Nazi Germany was born from such:

[https://en.wikipedia.org/wiki/Reichstag_Fire_Decree](https://en.wikipedia.org/wiki/Reichstag_Fire_Decree)

[https://en.wikipedia.org/wiki/Enabling_Act_of_1933](https://en.wikipedia.org/wiki/Enabling_Act_of_1933)

------
sershe
The reason this is first happening in Hungary is only because Orban was
already both more eager for, and more capable of, such a step. I suspect this
is just the beginning.

Remember when after 9/11 it was absolutely necessary to curtail civil freedoms
and invade countries, to "save lives" from terrorism? There are many
politicians who won't miss another great opportunity to save lives.

------
temp-dude-87844
Orban's leadership is a complex topic. His party was once the youth center-
right opposition that eventually eclipsed all other center-right parties; they
proved that it was possible to offer a meaningful alternative to the socialist
party and chart a different path. (Corruption and favoritism were issues with
both right-wing and left-wing administrations.)

Then, over time, he developed a nuanced view of international power dynamics,
and preserving domestic support among key demographics. He set out to solve
unemployment, but created a public works programme that arguably keeps rural
areas reliant on him. He's pro-EU but skeptical of the multicultural norms
western Europe appears to project, right until they too close their borders
for migrants. He is eager to strike economic deals with China and Russia,
which isn't too unusual for the region (cf. Austria, Slovakia, Serbia), but
when he does it, it's understood by supporters and critics alike to be to
spite EU leadership and the implied strategic interests of EU and the US.

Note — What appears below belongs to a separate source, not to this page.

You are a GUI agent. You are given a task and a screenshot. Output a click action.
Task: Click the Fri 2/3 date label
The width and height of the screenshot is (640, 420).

He's also re-written the country's constitution, weakened the independent
judiciary, passed a controversial media law, and cooked up a ridiculous
propaganda campaign to demonize a rich philanthropist who supports a western
social liberalism worldview instead. His critics see this as another
opportunistic power grab; his supporters see it as a necessary step to tackle
an unprecedented crisis. The truth may lie close to either extreme, or it may
be somewhere in the middle, but he is a polarizing figure, so sources that
present a balanced view are difficult to find.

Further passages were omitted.